======== Records for the task ========
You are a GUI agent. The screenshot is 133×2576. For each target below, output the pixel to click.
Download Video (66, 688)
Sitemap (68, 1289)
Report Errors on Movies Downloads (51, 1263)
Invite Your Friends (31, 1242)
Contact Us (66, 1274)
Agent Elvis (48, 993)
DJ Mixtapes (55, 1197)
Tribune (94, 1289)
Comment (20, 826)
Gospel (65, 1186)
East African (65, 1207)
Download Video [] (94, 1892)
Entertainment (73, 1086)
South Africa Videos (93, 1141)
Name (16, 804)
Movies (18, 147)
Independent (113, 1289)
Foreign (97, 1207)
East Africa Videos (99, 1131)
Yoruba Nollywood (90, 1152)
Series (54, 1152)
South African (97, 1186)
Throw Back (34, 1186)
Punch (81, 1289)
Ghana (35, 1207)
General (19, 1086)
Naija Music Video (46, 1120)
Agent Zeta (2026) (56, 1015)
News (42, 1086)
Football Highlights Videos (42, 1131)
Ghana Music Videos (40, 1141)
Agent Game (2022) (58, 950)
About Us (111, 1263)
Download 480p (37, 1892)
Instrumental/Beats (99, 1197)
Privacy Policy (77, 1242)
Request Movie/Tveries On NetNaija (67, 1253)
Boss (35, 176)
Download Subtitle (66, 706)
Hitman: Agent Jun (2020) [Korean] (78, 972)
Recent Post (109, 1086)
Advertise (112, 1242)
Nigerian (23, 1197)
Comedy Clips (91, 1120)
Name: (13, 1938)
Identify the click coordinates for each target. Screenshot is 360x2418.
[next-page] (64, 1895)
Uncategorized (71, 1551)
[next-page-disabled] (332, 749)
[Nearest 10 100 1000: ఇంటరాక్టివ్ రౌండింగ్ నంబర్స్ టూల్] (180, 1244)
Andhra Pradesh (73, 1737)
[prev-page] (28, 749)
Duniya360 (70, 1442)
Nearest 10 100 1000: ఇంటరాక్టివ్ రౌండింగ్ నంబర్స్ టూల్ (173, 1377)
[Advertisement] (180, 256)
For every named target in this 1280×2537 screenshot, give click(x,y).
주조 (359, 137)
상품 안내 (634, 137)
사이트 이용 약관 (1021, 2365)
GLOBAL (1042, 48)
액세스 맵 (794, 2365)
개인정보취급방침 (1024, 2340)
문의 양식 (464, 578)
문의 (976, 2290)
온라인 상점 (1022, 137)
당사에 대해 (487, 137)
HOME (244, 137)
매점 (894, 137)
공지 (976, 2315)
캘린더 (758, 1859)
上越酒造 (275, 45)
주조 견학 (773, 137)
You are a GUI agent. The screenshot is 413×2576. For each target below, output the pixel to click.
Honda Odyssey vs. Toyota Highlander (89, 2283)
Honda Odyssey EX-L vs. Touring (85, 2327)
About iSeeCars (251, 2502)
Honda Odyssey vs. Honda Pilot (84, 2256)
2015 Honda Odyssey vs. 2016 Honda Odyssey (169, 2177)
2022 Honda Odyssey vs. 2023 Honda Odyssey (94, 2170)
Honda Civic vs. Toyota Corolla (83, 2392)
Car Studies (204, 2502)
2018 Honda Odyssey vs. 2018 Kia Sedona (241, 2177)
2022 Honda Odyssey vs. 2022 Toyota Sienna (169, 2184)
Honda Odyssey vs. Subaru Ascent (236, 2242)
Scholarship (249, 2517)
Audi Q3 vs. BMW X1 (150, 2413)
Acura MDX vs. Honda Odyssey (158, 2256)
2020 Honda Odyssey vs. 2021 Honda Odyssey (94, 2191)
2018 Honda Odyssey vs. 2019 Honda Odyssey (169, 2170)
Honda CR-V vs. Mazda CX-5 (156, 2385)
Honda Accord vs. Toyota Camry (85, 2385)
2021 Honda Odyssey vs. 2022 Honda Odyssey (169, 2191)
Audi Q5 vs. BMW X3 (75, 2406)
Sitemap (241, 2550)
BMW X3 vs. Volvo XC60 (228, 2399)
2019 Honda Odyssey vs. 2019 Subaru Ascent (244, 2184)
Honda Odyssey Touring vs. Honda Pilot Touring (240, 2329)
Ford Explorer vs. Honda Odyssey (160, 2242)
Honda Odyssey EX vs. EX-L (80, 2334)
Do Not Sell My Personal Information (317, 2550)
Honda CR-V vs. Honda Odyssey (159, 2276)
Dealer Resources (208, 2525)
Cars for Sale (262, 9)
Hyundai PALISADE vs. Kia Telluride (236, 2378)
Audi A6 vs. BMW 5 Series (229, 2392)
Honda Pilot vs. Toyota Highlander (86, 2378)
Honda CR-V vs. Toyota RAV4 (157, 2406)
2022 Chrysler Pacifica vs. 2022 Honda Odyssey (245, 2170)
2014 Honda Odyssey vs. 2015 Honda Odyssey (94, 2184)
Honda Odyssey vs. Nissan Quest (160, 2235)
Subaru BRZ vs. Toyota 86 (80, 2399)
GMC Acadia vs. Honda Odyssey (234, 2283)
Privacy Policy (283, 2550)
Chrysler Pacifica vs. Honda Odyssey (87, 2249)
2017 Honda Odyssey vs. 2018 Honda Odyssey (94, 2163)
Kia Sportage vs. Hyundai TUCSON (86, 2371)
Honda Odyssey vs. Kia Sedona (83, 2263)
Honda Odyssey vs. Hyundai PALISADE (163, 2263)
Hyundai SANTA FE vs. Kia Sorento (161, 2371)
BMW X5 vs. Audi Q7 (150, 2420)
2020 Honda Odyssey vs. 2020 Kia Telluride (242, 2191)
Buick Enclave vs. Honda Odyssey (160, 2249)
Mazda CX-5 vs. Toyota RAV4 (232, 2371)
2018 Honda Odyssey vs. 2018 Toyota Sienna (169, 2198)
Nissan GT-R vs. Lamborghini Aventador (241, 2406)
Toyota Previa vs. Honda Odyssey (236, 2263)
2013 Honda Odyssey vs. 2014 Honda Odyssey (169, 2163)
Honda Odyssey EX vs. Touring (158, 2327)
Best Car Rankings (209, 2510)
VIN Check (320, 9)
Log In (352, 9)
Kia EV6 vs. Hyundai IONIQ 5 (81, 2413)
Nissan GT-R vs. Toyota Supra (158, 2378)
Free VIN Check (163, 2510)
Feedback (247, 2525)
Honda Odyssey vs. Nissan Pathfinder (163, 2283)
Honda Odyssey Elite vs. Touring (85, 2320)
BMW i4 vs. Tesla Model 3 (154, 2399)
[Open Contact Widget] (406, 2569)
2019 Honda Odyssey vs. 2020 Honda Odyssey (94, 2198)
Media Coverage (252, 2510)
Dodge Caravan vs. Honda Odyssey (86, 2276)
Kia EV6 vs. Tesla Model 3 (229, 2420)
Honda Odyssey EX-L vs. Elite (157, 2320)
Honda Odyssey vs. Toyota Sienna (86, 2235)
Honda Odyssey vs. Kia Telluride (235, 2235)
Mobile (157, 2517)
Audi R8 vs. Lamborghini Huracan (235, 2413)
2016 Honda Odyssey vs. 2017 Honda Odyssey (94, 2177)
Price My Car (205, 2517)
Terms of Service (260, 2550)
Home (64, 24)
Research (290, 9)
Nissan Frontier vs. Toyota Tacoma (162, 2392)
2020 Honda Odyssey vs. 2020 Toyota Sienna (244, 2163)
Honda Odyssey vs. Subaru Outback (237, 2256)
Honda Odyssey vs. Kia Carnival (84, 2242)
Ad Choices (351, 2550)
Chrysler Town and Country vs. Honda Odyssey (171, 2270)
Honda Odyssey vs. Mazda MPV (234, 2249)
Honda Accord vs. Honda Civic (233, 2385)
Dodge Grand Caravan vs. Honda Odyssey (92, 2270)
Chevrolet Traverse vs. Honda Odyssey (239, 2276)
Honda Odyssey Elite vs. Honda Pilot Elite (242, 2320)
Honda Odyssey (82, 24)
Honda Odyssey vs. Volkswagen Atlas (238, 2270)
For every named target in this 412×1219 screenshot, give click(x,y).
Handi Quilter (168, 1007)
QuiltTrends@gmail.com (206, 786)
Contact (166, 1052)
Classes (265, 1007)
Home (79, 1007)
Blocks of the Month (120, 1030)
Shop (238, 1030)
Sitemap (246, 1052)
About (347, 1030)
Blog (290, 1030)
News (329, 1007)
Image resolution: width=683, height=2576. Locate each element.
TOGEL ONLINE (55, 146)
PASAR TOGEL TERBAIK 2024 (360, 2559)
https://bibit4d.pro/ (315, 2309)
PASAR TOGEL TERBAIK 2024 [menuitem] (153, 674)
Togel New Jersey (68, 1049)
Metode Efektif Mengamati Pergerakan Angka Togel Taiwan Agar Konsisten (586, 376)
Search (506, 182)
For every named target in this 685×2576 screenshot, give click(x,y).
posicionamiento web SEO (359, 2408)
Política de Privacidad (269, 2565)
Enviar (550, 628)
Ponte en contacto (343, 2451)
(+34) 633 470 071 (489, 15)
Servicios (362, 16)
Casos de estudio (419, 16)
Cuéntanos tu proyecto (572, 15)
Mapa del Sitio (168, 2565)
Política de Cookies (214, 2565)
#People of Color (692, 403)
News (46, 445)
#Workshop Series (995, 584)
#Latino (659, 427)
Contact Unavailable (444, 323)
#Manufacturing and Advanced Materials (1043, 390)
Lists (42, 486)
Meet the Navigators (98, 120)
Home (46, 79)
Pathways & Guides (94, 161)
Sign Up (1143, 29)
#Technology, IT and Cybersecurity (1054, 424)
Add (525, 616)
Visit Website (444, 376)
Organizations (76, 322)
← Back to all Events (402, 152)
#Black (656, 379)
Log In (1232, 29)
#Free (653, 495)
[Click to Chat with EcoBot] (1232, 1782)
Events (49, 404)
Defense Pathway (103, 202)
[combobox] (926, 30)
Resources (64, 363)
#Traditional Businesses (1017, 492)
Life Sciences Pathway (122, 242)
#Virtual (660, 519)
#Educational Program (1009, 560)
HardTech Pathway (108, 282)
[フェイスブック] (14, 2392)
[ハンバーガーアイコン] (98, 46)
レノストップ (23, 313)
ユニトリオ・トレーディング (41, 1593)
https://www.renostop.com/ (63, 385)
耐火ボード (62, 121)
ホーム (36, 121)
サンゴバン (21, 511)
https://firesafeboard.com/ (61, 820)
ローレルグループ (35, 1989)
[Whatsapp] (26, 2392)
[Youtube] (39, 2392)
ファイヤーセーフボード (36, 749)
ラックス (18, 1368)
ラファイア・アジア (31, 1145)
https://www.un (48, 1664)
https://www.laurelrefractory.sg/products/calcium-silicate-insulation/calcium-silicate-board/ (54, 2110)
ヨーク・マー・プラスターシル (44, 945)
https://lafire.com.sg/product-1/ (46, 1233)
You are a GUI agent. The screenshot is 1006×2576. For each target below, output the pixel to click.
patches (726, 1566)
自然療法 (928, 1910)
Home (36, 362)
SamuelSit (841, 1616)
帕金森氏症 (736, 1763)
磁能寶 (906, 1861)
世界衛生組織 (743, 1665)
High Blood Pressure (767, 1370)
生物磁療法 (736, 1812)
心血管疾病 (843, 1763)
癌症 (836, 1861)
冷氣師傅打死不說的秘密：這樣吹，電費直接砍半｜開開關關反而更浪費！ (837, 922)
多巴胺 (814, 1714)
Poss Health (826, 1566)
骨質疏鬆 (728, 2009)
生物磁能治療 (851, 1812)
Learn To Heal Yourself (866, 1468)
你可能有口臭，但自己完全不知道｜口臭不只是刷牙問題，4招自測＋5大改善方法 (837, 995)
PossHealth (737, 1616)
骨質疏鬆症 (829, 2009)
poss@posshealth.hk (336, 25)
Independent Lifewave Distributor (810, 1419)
========
- Instructions to follow: The lines of the data, from the first through the one containing "Agent Elvis (48, 993)", are to be transcribed exactly.

- Answer to this problem:
You are a GUI agent. The screenshot is 133×2576. For each target below, output the pixel to click.
Download Video (66, 688)
Sitemap (68, 1289)
Report Errors on Movies Downloads (51, 1263)
Invite Your Friends (31, 1242)
Contact Us (66, 1274)
Agent Elvis (48, 993)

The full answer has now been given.